Inside Woven Treasures

Don't do it Yourself!
By: Alan J. Heavens


Home & Design Magazine
Friday, April 10, 1998


If you don't know the difference between a Persian knot and a Turkish knot, if you can't tell a weft from a warp, please don't attempt to repair your expensive Oriental rug yourself. Here's a case where duct tape, a needle and black thread won't do. Just as there are ancient techniques involved in weaving a rug, there are tried-and-true methods of closing holes or restoring fringe. To make such repairs, Parviz Yathrebi employs craftspeople from Azerbaijan, Armenia, and other areas of the former Soviet Union.

Yathrebi, a Kurd from the city of Senneh in northwestern Iran, buys, sells and repairs Oriental rugs as his shop, Woven Treasures, in the 2200 block of South Street.

"Many women in the Middle East spin rug yarn," Yathrebi said, seated in his shop at a table covered with an Oriental rug. "My family were weavers. My aunt was a weaver. My grandfather bought and sold rugs. Even my mother - who sat in my kitchen when she visited Philadelphia [and] did it as we talked."

Material supplied -
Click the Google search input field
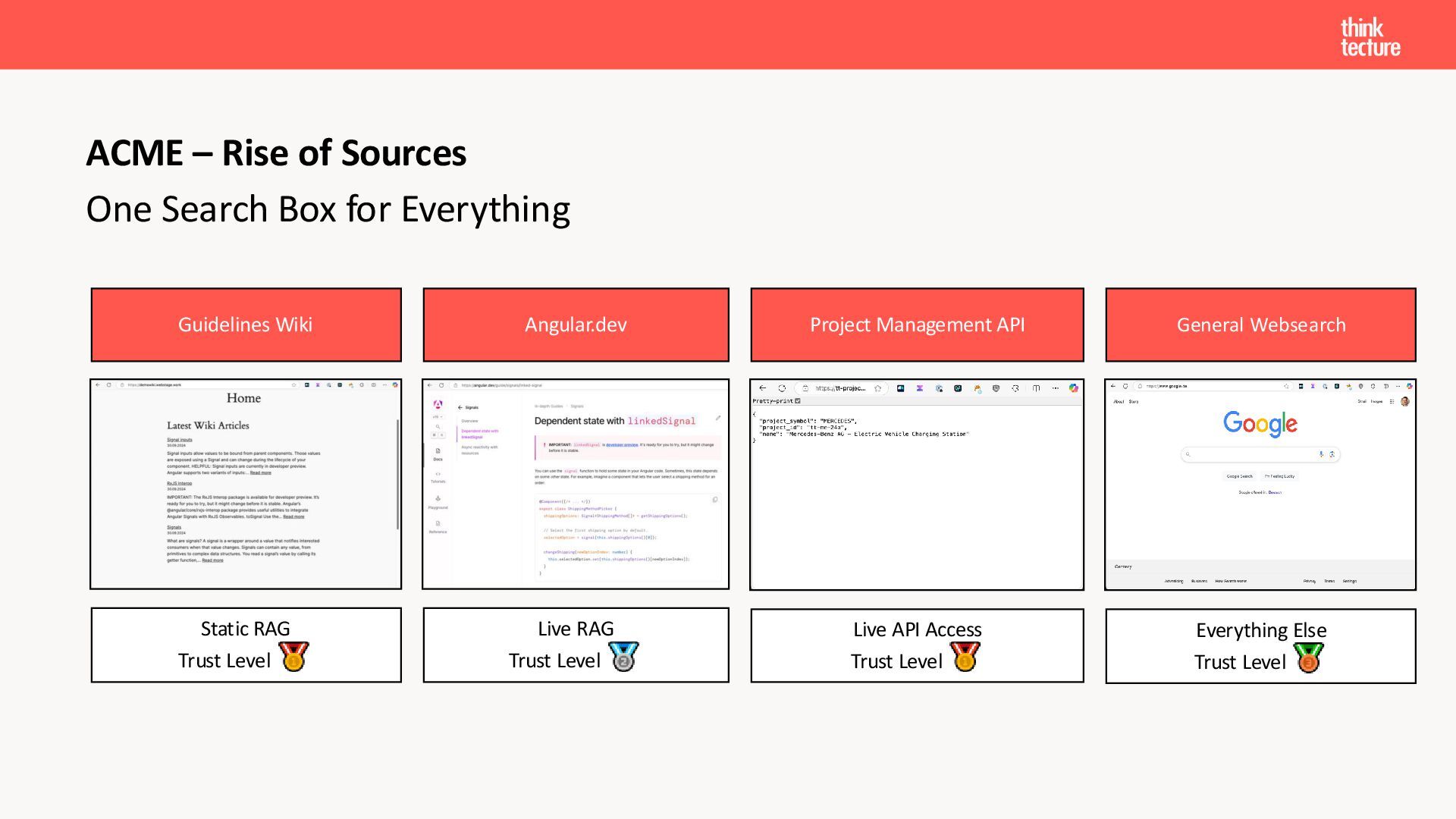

---

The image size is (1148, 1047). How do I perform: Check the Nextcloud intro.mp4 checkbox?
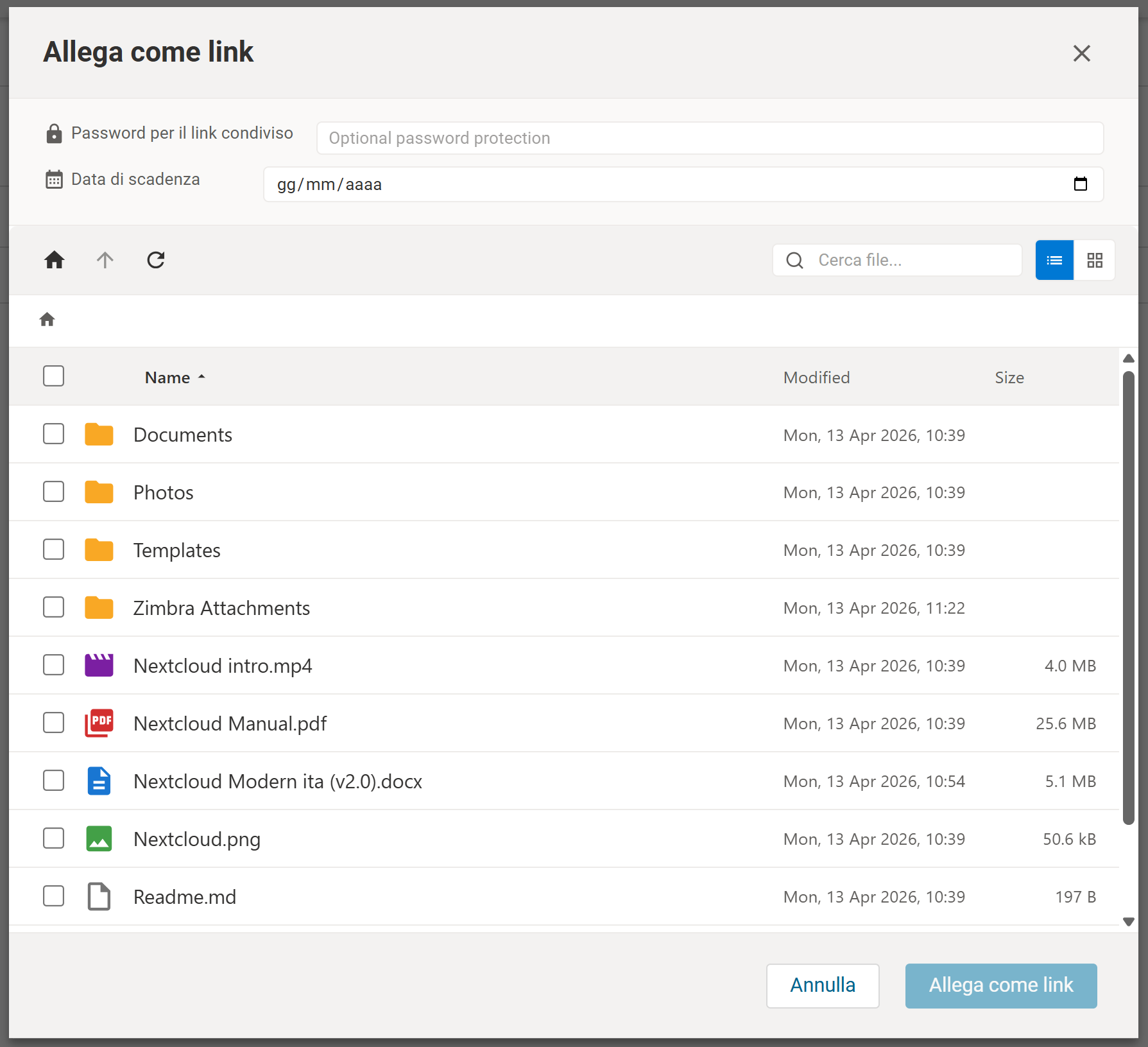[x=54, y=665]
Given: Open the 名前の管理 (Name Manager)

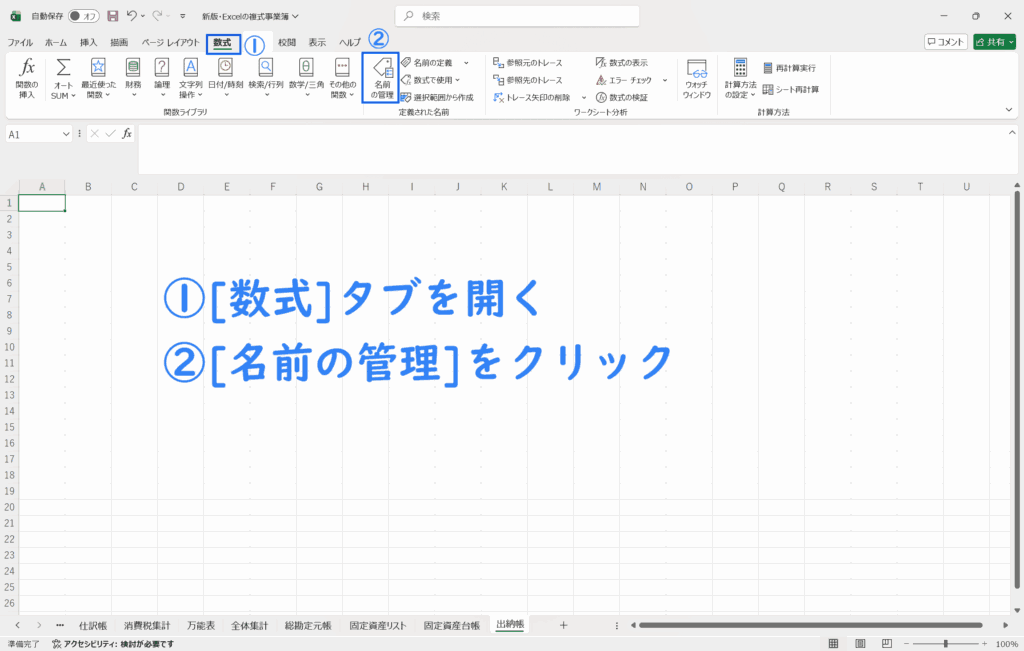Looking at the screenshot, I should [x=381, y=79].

---

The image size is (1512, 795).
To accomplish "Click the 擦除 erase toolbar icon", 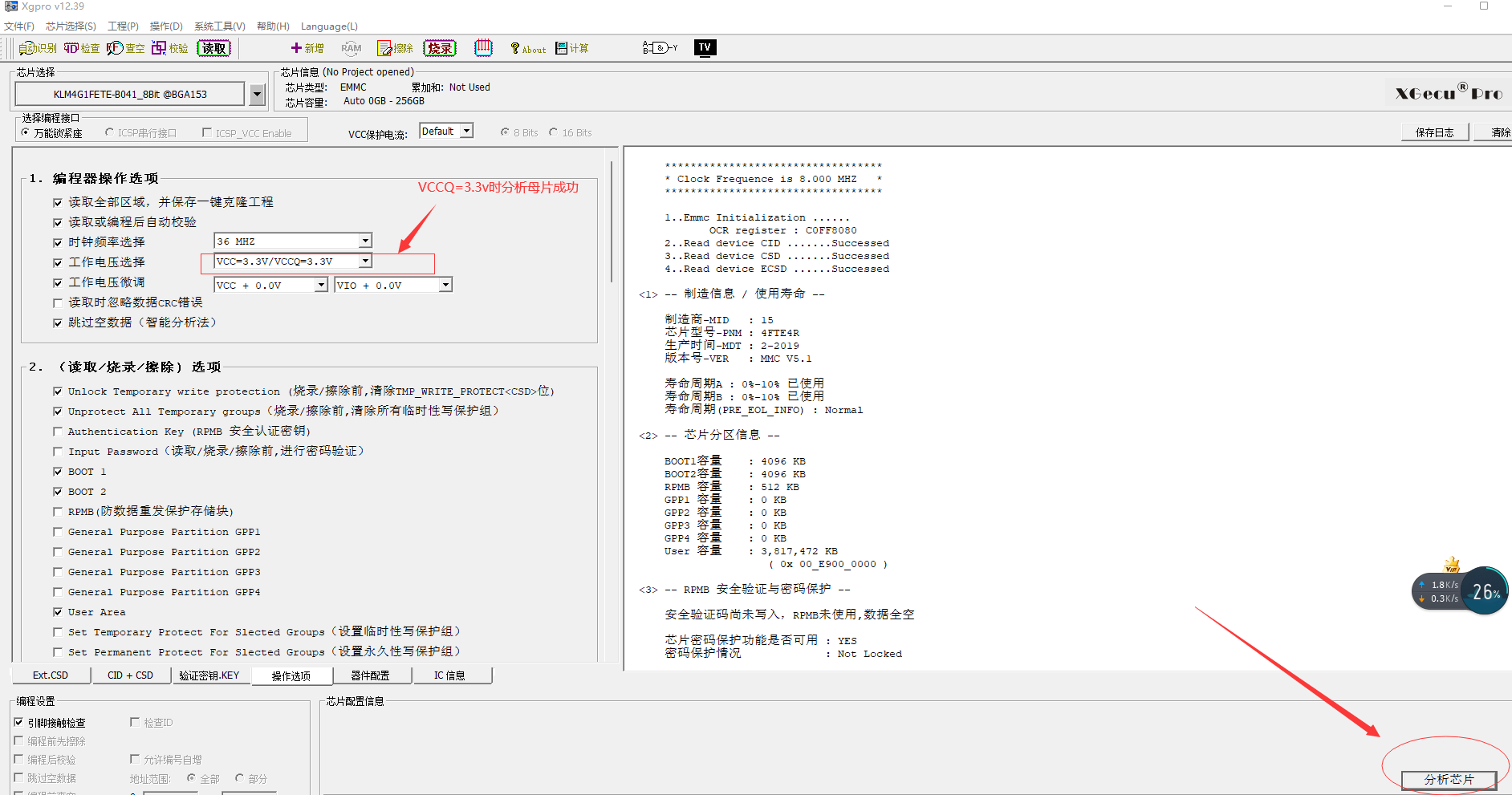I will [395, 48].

Goals -
1. From the article on Oriental rug repair, list each individual relative whom Yathrebi names in his quoted remarks.
2. Reproduce the passage of the article on Oriental rug repair starting at "Don't do it" and ending at "of South Street.".
3. Write the next portion of the article on Oriental rug repair, picking up after its final sentence.

Exercise responses -
1. His aunt, his grandfather, and his mother.

2.
Don't do it Yourself!
By: Alan J. Heavens


Home & Design Magazine
Friday, April 10, 1998


If you don't know the difference between a Persian knot and a Turkish knot, if you can't tell a weft from a warp, please don't attempt to repair your expensive Oriental rug yourself. Here's a case where duct tape, a needle and black thread won't do. Just as there are ancient techniques involved in weaving a rug, there are tried-and-true methods of closing holes or restoring fringe. To make such repairs, Parviz Yathrebi employs craftspeople from Azerbaijan, Armenia, and other areas of the former Soviet Union.

Yathrebi, a Kurd from the city of Senneh in northwestern Iran, buys, sells and repairs Oriental rugs as his shop, Woven Treasures, in the 2200 block of South Street.

3.
The rugs that many Westerners consider priceless are essential and rather mundane items in the houses and tents of the peoples who produce them. While Yathrebi considers such rugs valuable, he doesn't hesitate turning irreparable rugs into pillows or using pieces as floor mats in his Land Cruiser. Yet he is quick to chastise a visitor for having failed to thoroughly clean an Oriental - albeit a factory-made Karistan - in a decade.

"You should be doing this every three years," Yathrebi said. "Walking on the rug destroys the fibers, so you need to beat it to get rid of the dust and old fibers, then work in water and shampoo and air-dry the rug in a room."

Again, this is a job best left to a professional, who must have the rug for three weeks to carry out the task properly. Yathrebi, whose prices are standard in the industry, will charge $1.50 per square foot to clean an Oriental, so cleaning a 9-by-12-foot rug costs about $150.

Stelae Fragment   Biragik Dam Statue   Pary Yathrebi
  Left: A 4,000 year old stelae fragment from Suza in which a prosperous woman is holding a set of Spinners. The importance of weaving is signified here by the presence of a servant whom fans the Elamite Lady as she works. Center: An 2,500 year old statue discovered during the submerging of the Biragik Dam in Turkey. Rug weaving was a skill so revered that the woman is depicted holding her set of Spinners. Right: Pary Yathrebi, Parviz's mother, in a recent photograph. She is holding a set of Spinners identical in design to the ones seen in both the Biragik statue and the stelae fragment.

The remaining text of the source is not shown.